En 2015, le président totalisera 28 ans au pouvoir, est-ce que ce n’est pas suffisant ?

Je pense que c’est mieux de lui poser la question.

Mais partout dans les pays voisins, au Niger, en Côte d’Ivoire, au Ghana, on voit qu’il y a alternance, pourquoi pas au Burkina Faso ?

Oui, mais est-ce que vous avez déjà entendu les Burkinabè qui se plaignent parce que Blaise Compaoré est président depuis plus de 20 ans ? Bon, suivez un peu ce qui se passe dans les pays voisins. On a pris beaucoup d’exemples de pays où il y a eu l’alternance et on a dit que ce sont des modèles de démocratie. Malheureusement, je suis au regret de vous montrer des exemples, que ce soit au Mali, au Niger ou dans d’autres pays, nous voyons que les concepts par lesquels vous jugez l’Afrique ne sont malheureusement pas souvent les meilleurs modèles et nous, nous estimons, c’est vrai que l’alternance fait partie des principes de la démocratie qu’elle ne se décrète pas.

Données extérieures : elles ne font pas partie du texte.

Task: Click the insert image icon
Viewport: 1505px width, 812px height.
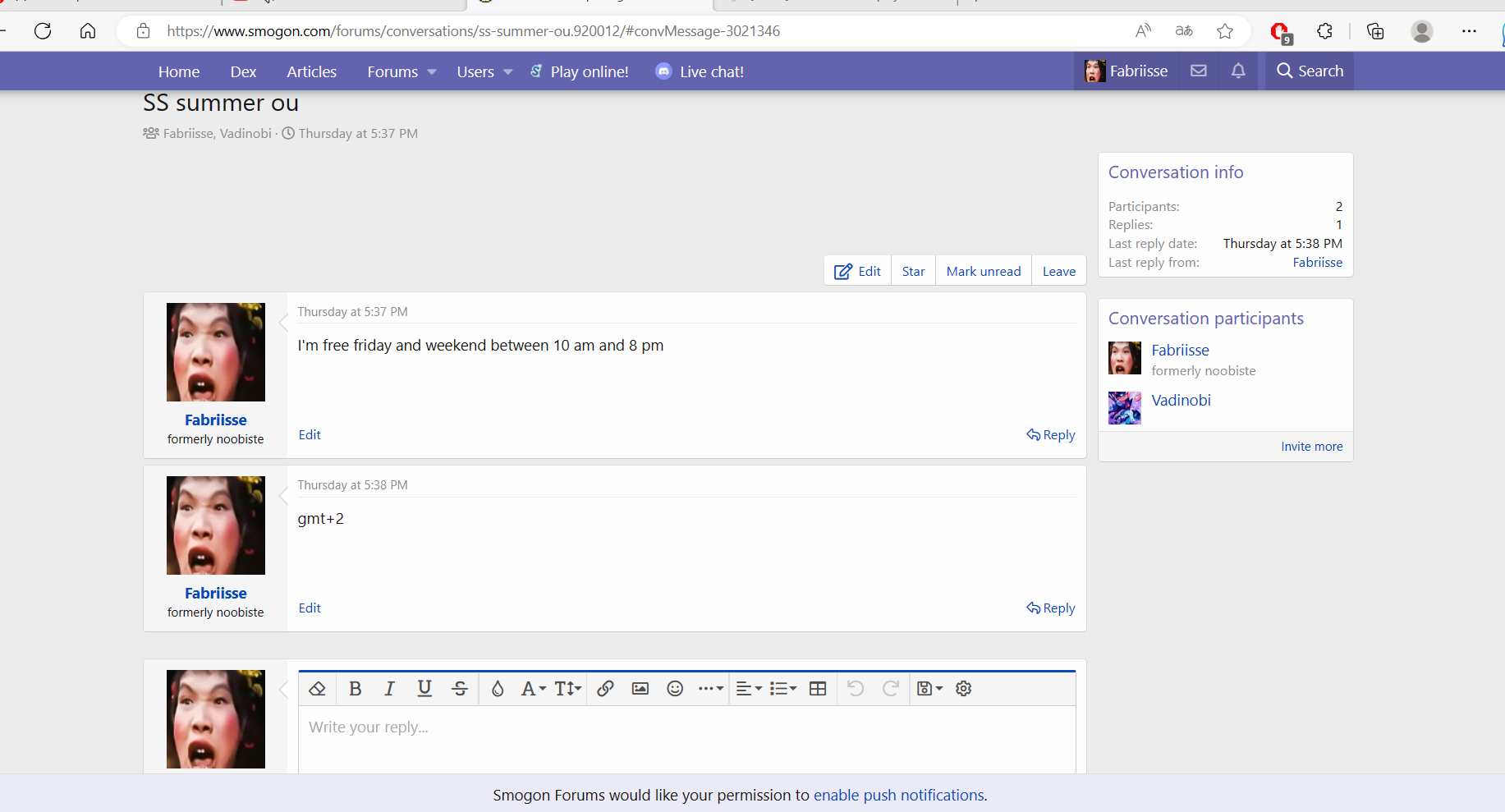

Si vous avez une opposition qui ne se bat pas, si vous avez une opposition qui estime que ceux qui sont au pouvoir doivent se retirer pour leur donner la place, je pense que la discussion sur l’alternance va mettre du temps. Que ceux donc qui réclament tant l’alternance se batte pour que le peuple leur fasse confiance.

Si le président Compaoré ne se représente pas en 2015, est-ce que le parti au pouvoir, le CDP présentera un autre candidat ?

Là c’est du charlatanisme. Vous me demandez d’être charlatan alors que je ne le suis pas. Je ne peux pas prévoir cela.

Au sein du CDP, il y a un homme qui monte, c’est l’actuel n° 7 du parti, François Compaoré, le frère du chef de l’Etat, est-ce qu’il pourrait être candidat ?

Oui, dans la mesure où il est citoyen du Burkina comme tout le monde, pourquoi pas ?

Donc c’est peut-être le candidat le plus probable si jamais Blaise Compaoré ne se présente pas ?

Vous savez, le charlatanisme, c’est vrai qu’en Afrique, il y a beaucoup de magiciens et de devins mais moi je ne fais pas partie de cette catégorie de personnes et il serait peut-être plus indiqué de vous adresser aux personnes indiquées.